- What to do -
- a) In the alcoholism research summaries, where were the brain scans for the serotonin synthesis study conducted?
- b) Please continue the alcoholism research summaries from where they stop.

- Supplied text -
########################################

Medication Trial – Do Anti-depressant medications improve outcomes in the treatment of Alcoholism (patient recruitment complete, data analysis in progress)

 This study examined the effects of an anti-depressant medication Citalopram in depressed and non-depressed alcoholics entering addiction treatment.  Following an extensive baseline assessment, including an evaluation of depression status, and collection of blood samples for the determination of serotonin (5HT) parameters (5HT transporter polymorphism), patients were randomly assigned to receive placebo or citalopram (40 mg) in conjunction with a 12-week course of standard addiction treatment. Outcome is being examined in relation to both clinical variables (e.g. family history) and biological variables (e.g. 5HT uptake, genotypes) at intake.


An Examination of Serotonin Synthesis in Chronic Alcoholics Using Positron Emission Tomography (PET) (completed)

Some research has suggested that alcoholics have a genetically transmitted or developmentally mediated biochemical abnormality that creates a deficiency of serotonin in the brain. However it has not been possible to determine whether alcoholism is distinct from depression in terms of state and/or trait-dependent effects on the serotonin system. Alcoholic subjects (as well as age and gender matched controls) were screened and recruited at the Addictions Unit, while brain scans were conducted at the Montreal Neurological Institute. Regional brain serotonin synthesis was measured using positron emission tomography (PET) and α-[11C]methyl-L-tryptophan as the tracer. Comparisons of alcoholics and controls found that there were significant differences in the rate of serotonin synthesis between groups. Serotonin synthesis was significantly lower among alcoholics in Brodmann Area (BA) 9, 10 and 32. However, serotonin synthesis among the alcoholics group was significantly higher than controls at BA19 in the occipital lobe and around the transverse temporal convolution in the left superior temporal gyrus (BA41). Current alcoholism is associated with serotonergic abnormalities in brain regions that are known to be involved in planning, judgment, self-control and emotional regulation. Follow-up studies are planned. Some results from this study have been published in the following paper:


Canadian Research Initiative in Substance Misuse (CRISM) (In Progress, Initiated March 2014)

########################################

(Dataset records)
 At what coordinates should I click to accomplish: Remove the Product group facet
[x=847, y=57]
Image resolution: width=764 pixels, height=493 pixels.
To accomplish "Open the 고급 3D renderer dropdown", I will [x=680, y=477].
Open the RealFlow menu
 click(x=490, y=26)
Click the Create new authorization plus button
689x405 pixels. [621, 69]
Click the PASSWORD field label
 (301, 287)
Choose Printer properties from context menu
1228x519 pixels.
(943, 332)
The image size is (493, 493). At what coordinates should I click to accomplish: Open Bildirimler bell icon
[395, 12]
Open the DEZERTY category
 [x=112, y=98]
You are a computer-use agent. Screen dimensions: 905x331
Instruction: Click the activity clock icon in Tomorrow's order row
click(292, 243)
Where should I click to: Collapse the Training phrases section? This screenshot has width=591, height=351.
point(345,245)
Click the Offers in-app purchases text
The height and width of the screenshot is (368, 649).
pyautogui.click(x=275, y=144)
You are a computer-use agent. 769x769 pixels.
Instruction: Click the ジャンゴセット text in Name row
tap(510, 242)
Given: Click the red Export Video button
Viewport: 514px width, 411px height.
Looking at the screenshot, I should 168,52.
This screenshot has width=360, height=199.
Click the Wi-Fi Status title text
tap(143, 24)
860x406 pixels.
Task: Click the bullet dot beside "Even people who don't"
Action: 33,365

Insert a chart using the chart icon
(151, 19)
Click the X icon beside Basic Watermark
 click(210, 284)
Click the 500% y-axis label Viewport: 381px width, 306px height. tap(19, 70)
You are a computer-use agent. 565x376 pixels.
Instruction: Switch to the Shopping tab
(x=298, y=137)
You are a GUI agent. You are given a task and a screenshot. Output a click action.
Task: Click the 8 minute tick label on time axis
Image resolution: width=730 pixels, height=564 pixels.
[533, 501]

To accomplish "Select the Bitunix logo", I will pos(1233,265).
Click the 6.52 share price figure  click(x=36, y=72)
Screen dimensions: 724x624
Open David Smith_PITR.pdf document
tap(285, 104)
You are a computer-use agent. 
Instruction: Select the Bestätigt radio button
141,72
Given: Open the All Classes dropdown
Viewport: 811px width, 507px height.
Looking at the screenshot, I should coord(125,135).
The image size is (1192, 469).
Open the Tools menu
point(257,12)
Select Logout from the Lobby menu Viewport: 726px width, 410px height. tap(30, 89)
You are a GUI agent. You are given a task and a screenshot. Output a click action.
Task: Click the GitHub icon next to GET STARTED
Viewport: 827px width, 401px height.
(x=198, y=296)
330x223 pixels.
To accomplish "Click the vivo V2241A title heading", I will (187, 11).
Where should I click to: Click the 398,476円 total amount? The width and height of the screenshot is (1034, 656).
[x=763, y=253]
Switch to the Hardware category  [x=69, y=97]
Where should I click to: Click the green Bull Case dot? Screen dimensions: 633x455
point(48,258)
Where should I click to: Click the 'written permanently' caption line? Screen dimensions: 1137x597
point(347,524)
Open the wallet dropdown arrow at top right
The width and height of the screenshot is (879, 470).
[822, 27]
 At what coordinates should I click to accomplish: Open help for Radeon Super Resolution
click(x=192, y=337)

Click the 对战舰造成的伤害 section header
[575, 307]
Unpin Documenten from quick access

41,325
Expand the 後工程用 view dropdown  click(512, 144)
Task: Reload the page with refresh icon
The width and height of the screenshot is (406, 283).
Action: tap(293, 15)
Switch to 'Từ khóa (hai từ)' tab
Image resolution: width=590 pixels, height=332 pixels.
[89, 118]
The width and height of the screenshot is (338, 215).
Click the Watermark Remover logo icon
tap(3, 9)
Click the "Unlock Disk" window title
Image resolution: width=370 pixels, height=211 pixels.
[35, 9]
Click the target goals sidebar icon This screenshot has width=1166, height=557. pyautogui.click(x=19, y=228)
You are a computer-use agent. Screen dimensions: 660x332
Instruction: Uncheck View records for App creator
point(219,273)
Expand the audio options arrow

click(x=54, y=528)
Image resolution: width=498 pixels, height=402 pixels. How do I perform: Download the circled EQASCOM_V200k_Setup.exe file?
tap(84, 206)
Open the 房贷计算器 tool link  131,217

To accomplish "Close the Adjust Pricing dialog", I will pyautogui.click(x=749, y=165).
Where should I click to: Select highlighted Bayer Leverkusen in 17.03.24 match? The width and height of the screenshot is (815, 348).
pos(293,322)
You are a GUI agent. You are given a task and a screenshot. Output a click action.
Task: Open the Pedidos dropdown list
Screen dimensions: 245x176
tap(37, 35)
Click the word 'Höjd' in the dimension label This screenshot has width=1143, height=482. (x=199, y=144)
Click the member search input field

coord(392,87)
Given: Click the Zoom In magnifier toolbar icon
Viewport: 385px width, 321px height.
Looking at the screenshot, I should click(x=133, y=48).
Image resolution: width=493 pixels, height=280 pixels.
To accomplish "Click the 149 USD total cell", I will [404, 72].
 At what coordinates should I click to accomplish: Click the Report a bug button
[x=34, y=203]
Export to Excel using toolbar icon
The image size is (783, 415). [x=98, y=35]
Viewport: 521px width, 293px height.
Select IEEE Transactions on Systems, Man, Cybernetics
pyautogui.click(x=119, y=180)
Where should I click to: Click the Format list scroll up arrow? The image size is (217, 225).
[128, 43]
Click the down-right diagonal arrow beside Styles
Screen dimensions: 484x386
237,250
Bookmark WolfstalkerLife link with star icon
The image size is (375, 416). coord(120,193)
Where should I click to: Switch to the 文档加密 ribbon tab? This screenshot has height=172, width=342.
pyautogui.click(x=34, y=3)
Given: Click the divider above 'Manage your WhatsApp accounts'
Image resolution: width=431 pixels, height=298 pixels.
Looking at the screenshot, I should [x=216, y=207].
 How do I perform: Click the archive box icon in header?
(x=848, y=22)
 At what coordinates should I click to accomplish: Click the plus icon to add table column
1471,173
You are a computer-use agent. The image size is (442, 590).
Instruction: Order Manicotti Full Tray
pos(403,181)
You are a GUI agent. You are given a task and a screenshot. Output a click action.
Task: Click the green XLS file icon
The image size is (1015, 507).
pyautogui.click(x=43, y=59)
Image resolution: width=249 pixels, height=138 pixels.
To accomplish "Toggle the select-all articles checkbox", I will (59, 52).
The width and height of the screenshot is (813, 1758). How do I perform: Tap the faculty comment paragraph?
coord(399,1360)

########################################

- Responses per task -
- a) At the Montreal Neurological Institute.

- b)
McGill Québec/Atlantic Regional CRISM Network - Treatment of Mental Illness and Addiction  

CRISM was developed by the Canadian Institutes of Health Research (CIHR) in collaboration with the Canada Drug Strategy. The purpose of CRISM is to fund provincial networks of clinicians, clinician/scientists, health administrators, patients and family/caregivers to develop and implement efficacious interventions for substance misuse that are cost effective, patient-centred, and feasible to implement within community-based clinical settings.

The McGill-based network will design and implement treatment programs that improve care for patients with concurrent disorders such as psychosis, mood, anxiety and personality disorders.  The onset of mental illnesses and substance dependence - termed comorbidity, concurrent disorders or dual diagnosis - often begins in adolescence or early adulthood, preventing individuals from completing their education, maintaining employment, and forming positive, enduring relationships with family and friends. In patients with comorbidity, the course and outcome of both disorders are more severe, and they are at elevated risk for poor medication compliance, psychological distress, poor quality of life, family stress, early mortality, and poor outcomes. The McGill network will focus on early interventions, methods to improve access to care, building treatment capacity, peer counseling as well as family support and treatment. Patients and family/caregivers will be given an opportunity to participate in many aspects of the network development.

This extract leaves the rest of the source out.